ZLY032, the first-in-class dual FFA1/PPARδ agonist, improves glucolipid metabolism and alleviates hepatic fibrosis.

Pharmacol Res

School of Pharmacy, Guangdong Pharmaceutical University, Guangzhou 510006, PR China; Key Laboratory of New Drug Discovery and Evaluation, Guangdong Pharmaceutical University, Guangzhou 510006, PR China; Guangzhou Key Laboratory of Construction and Application of New Drug Screening Model Systems, Guangdong Pharmaceutical University, Guangzhou 510006, PR China; Jiangsu Key Laboratory of Drug Screening, China Pharmaceutical University, Nanjing 210009, PR China. Electronic address:

Published: September 2020

The free fatty acid receptor 1 (FFA1) and peroxisome proliferator-activated receptor δ (PPARδ) are considered as anti-diabetic targets based on their role in improving insulin secretion and resistance.
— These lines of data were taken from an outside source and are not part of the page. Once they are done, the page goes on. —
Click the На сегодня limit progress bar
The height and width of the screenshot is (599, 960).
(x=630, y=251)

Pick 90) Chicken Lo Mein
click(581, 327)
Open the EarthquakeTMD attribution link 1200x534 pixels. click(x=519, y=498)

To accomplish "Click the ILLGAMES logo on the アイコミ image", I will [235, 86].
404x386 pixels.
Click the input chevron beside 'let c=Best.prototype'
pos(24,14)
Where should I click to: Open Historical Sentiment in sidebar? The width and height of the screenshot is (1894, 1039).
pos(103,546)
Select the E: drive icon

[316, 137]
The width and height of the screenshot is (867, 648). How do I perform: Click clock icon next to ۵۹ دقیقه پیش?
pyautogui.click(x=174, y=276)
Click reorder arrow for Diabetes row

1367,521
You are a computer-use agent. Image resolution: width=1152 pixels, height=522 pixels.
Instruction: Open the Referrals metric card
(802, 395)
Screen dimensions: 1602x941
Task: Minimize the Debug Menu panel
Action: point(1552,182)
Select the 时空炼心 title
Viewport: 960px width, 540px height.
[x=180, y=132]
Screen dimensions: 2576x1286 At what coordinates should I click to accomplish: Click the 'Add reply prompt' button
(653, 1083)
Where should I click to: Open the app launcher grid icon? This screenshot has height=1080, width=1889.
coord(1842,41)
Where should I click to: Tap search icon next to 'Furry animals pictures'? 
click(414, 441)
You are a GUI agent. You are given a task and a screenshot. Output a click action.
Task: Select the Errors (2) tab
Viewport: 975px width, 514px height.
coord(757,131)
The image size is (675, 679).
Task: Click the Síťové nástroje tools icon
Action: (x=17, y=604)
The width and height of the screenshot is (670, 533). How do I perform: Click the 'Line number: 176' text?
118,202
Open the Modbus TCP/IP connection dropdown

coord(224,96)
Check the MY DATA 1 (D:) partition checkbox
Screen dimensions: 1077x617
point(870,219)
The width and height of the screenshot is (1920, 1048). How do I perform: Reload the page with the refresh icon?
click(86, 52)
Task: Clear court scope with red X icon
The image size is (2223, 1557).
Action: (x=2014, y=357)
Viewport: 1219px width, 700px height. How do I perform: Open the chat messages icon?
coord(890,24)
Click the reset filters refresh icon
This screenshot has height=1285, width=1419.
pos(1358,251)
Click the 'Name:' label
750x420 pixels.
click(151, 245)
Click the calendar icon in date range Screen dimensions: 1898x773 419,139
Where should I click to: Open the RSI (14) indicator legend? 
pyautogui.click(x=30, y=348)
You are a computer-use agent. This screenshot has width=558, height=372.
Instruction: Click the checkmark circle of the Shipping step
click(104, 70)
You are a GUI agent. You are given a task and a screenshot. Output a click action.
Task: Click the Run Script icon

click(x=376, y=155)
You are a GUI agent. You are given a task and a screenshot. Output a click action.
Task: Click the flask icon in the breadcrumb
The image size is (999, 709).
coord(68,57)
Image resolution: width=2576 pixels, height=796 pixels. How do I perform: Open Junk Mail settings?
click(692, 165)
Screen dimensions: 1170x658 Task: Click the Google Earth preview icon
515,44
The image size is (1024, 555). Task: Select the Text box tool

Based on their synergetic mechanisms, we have previously identified the first-in-class dual FFA1/PPARδ agonist ZLY032. After long-term treatment, ZLY032 significantly improved glucolipid metabolism and alleviated fatty liver in ob/ob mice and methionine choline-deficient diet-fed db/db mice, mainly by regulating triglyceride metabolism, fatty acid β-oxidation, lipid synthesis, inflammation, oxidative stress and mitochondrial function. Notably, ZLY032 exhibited greater advantages on lipid metabolism, insulin sensitivity and pancreatic β-cell function than TAK-875, the most advanced candidate of FFA1 agonists. Moreover, ZLY032 prevented CCl-induced liver fibrosis by reducing the expressions of genes involved in inflammation and fibrosis development. These results suggest that the dual FFA1/PPARδ agonists such as ZLY032 may be useful for the treatment of metabolic disorders.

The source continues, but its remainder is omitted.